• Supplied text:
The SC had, on December 7, directed the Centre and the Reserve Bank of India (RBI) to put on record the relevant records relating to demonetisation, and reserved its verdict.
Also see: Supreme Court Demonetisation Verdict Live Updates

Two pleas, two verdicts

Most petitions challenged the validity of demonetisation while some sought a fresh window for exchanging scrapped notes, which could not be exchanged within the deadline.
There will be two separate judgments by the bench of Justices S Abdul Nazeer, BR Gavai, AS Bopanna, V Ramasubramanian and BV Nagarathna. It is not clear whether the two judgments are concurring or dissenting.

Two sides

Petitioners’ counsel P Chidambaram had argued that the government cannot initiate any proposal relating to legal tender. This can happen only on the recommendation of the RBI’s central board.
Attorney General R Venkataramani resisted judicial scrutiny saying the court cannot decide a matter when no tangible relief can be granted by way of “putting the clock back” and “unscrambling a scrambled egg”.

• Collected data:
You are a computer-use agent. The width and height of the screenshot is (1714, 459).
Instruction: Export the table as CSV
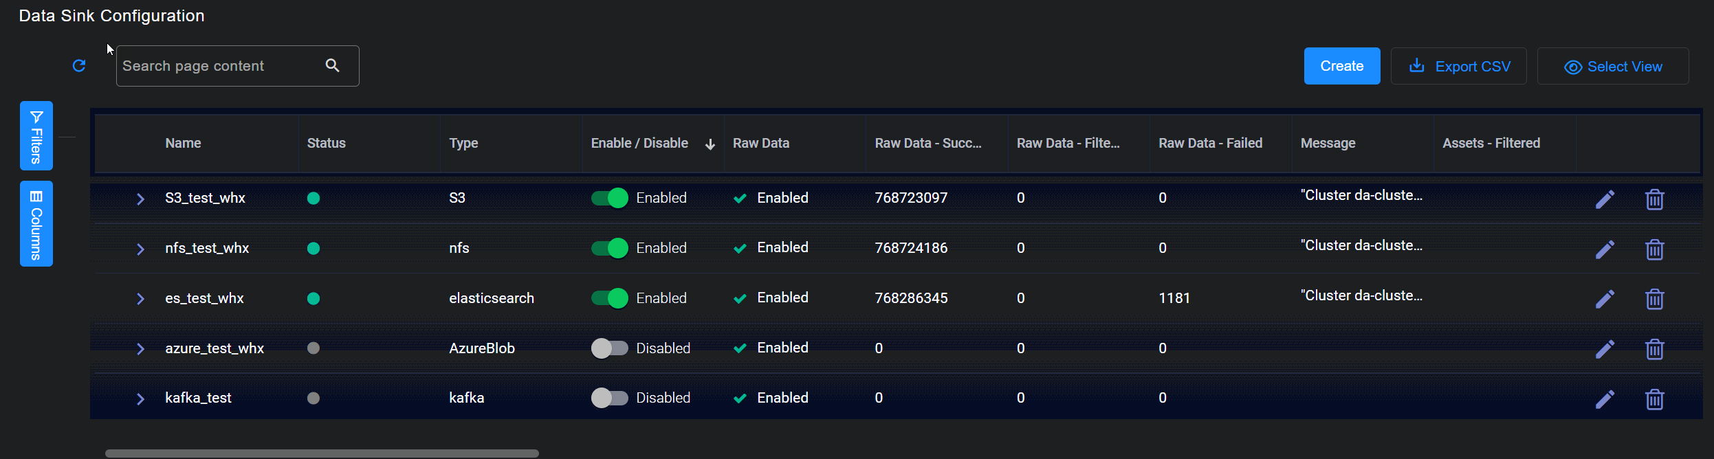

• Your tasks:
- A) According to the demonetisation case text, who argued on behalf of the petitioners?
- B) Extend the demonetisation case text from where it stops.

• Task answers:
- A) P Chidambaram

- B)
Will it matter?

In 2016, the government demonetised notes worth 86% of the money in circulation. It led to massive confusion and chaos for several weeks that saw people scrambling for new notes, queuing before banks and ATM kiosks for hours.
The economy and society have collectively now absorbed the shock in six years, prompting a remark that the judicial scrutiny could be just an “academic exercise”.
During the hearing in November-December, the SC hinted that it might not scrap demonetisation as ‘the clock cannot be turned back’ after six years.
But the SC said the arguments may lead it to lay down guidelines for such exercises in future.